MATERIAL PROVIDED =
start

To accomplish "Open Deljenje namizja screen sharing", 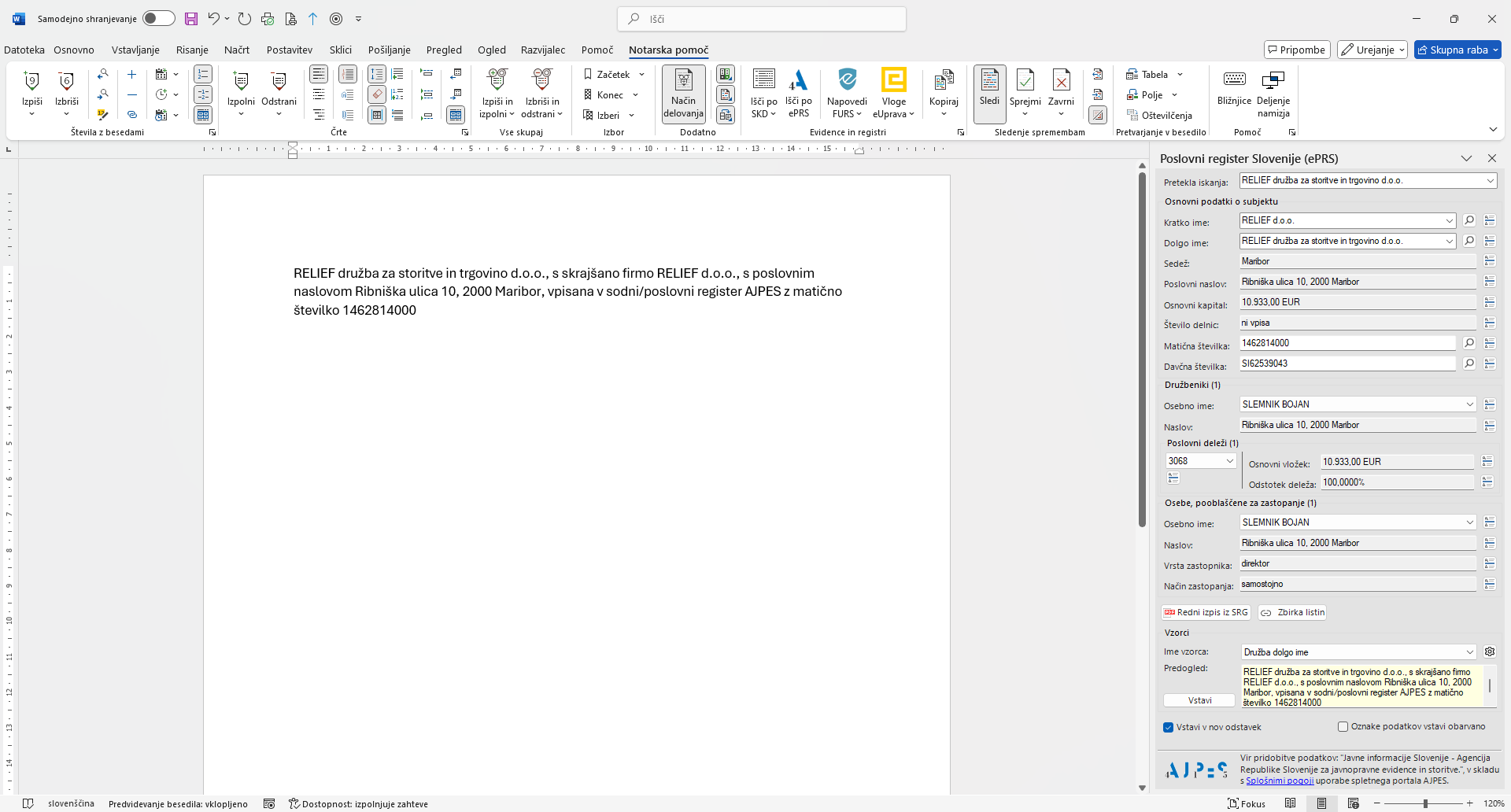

end
start

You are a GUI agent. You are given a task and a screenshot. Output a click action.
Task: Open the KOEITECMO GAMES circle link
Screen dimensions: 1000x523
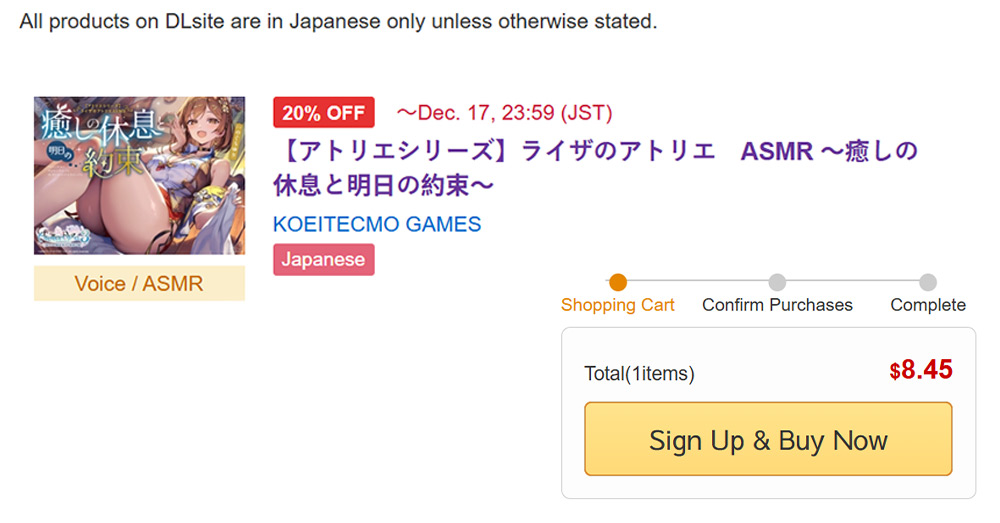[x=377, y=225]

end

THE TASK =
Can you reproduce the entries word for word, starting at the line containing "You are a GUI" and ending with the line containing "[x=377, y=225]", including both of those lines but leaving out the pictures?

RESPONSE TO THIS TASK =
You are a GUI agent. You are given a task and a screenshot. Output a click action.
Task: Open the KOEITECMO GAMES circle link
Screen dimensions: 1000x523
[x=377, y=225]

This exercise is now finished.